The lightning map looks similar to the last few nights so you can imagine that noise conditions were similar.  A number of stations, however, reported improved noise conditions at their locations and based on a few reports, suggest that propagation was poor and ground wave paths dominated.  That’s all speculation and a number of us were off air over night due to storms and storm threat so there were fewer signals to test this behavior.  The Midwest was free of storms after taking a beating for several days.  I can only dream about such things…

12-hour North American lightning summary


Geomagnetic conditions are currently quiet but reached elevated levels during the day as magnetometers detected a brief disturbance.  Protons were also elevated to extreme levels through the daylight hours, most notably near 1900z, but those have since returned to normal levels.  The Bz is pointing to the North after persistent periods of pointing to the South during the disturbance.  Solar wind velocities are averaging near 370 km/s.  Both DST measurements presented below are at positive levels and the disturbance can be seen as a peak followed by a sharp decrease in the Kyoto measurement.
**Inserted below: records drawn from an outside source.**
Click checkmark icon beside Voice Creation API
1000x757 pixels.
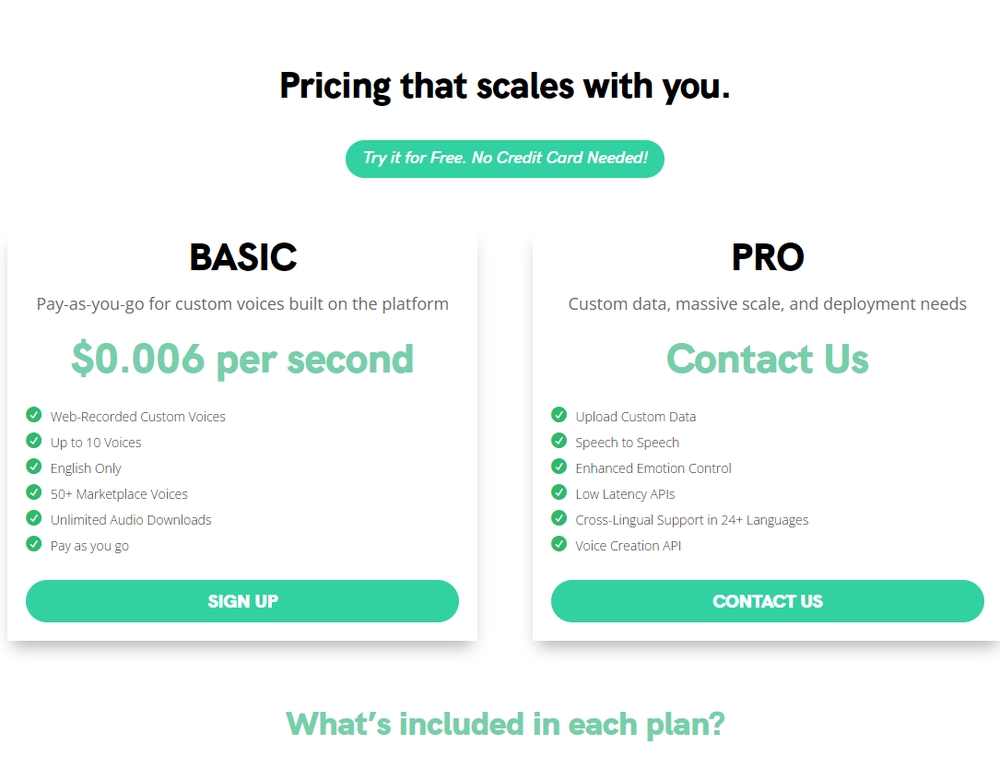559,545
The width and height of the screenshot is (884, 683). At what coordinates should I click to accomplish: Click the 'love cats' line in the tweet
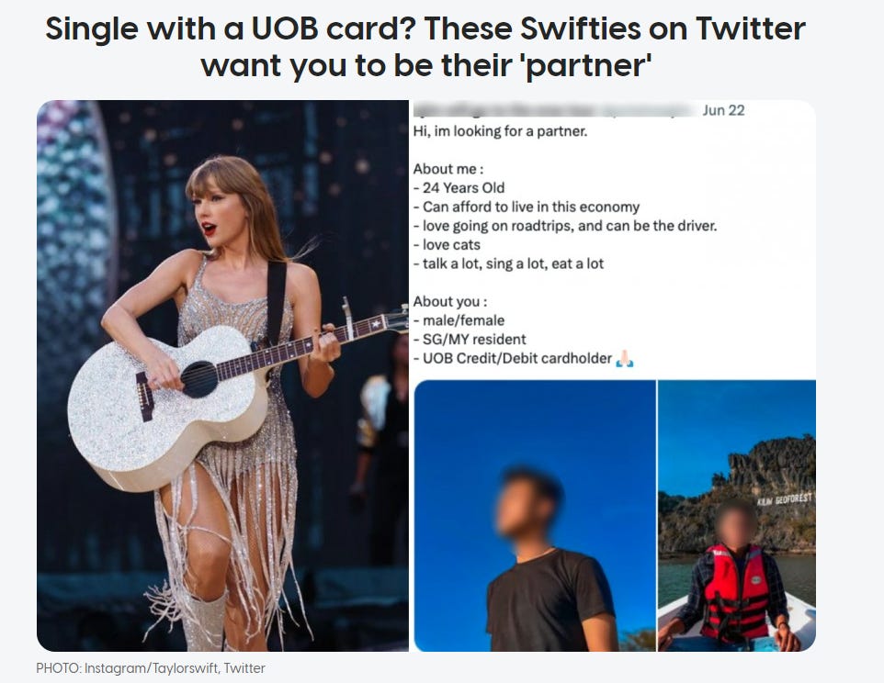[448, 245]
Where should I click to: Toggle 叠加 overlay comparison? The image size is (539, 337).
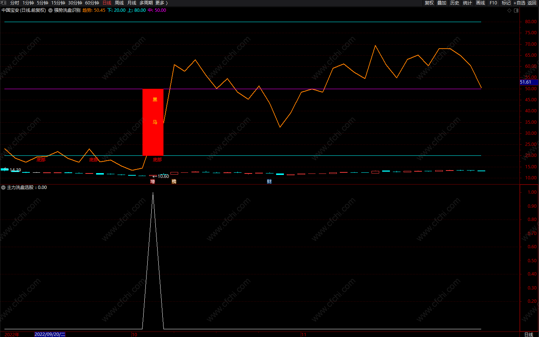(442, 3)
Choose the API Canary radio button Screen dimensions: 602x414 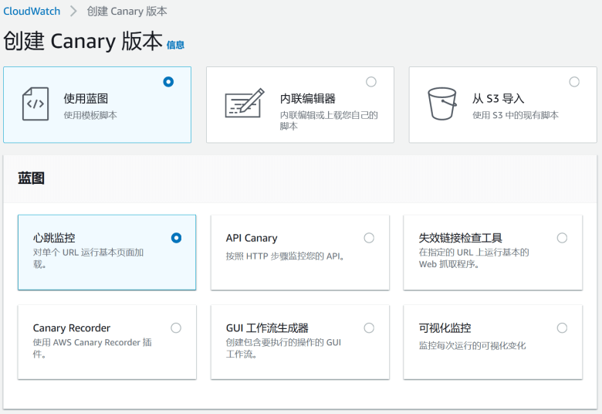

Al, K2BLA / WI2XBV, reports low noise and no signals which may be accurate for the propagation that has been reported or he may have a problem with his receive loop due to recent heavy rains.

John, WA3ETD / WG2XKA, reported high noise in Vermont, receiving reports from seventeen unique stations and providing reports for six WSPR stations.

Doug, K4LY / WH2XZO, reported “The six stations decoded and 21 who decoded XZO is better than most days in May when QRN was the limiting factor.  I used the Well brook loop for receive beaming E-W as a branch fell and crashed my NW favoring delta receive antenna.”

Neil, W0YSE/7 / WG2XSV, reported:

“Not hearing out very far this session again. My reception on 630m was only via ground wave. Heard only these 3 (actually only at 2 locations since Larry is in the list with 2 receivers…)

I was RX only, using the Eprobe (mini-whip).”

Joe, NU6O / WI2XBQ, reported around 0430z that while it was early, he had received a single weak report from W7IUV at -25 dB S/N.  Joe indicates that by that time single digit reports were normally common suggesting disturbed conditions were present during this session.

Roger, VE7VV, reported that “Last night had by far the best ever 630m WSPR decodes of my 1W output by VE6XH who is 879km to NE – continuous decodes for a 3 1/2 hour period, with a peak of -17. I hope he sets up TX so we can have a QSO!”

Larry, W7IUV / WH2XGP, reported “Bizarre condx for sure, hear more on west RX than east. although I seem to be heard OK on east coast”.  He provided decodes for three WSPR stations and he received decodes from 22 unique stations.  As W7IUV, Larry provided reports for five WSPR stations.

WH2XGP 24-hour WSPR activity (courtesy NI7J)


Ward, K7PO / WH2XXP, received reports from 29 unique stations.

WH2XXP 24-hour WSPR activity (courtesy NI7J)


Mike, WA3TTS, reported, “MF propagation continued to improve with 10 unique stations decoded overnight. XGP at audible levels but no other PNW stations decoded… I started with the NE EWE antenna at SS, then switched to SW after 0220 and then to NW after 0430 through SR. Dual band 630/2200m with hybrid splitter on IF to two receivers.  QRN levels noticeably lower and an early WD2XSH/15 decode at 0228.”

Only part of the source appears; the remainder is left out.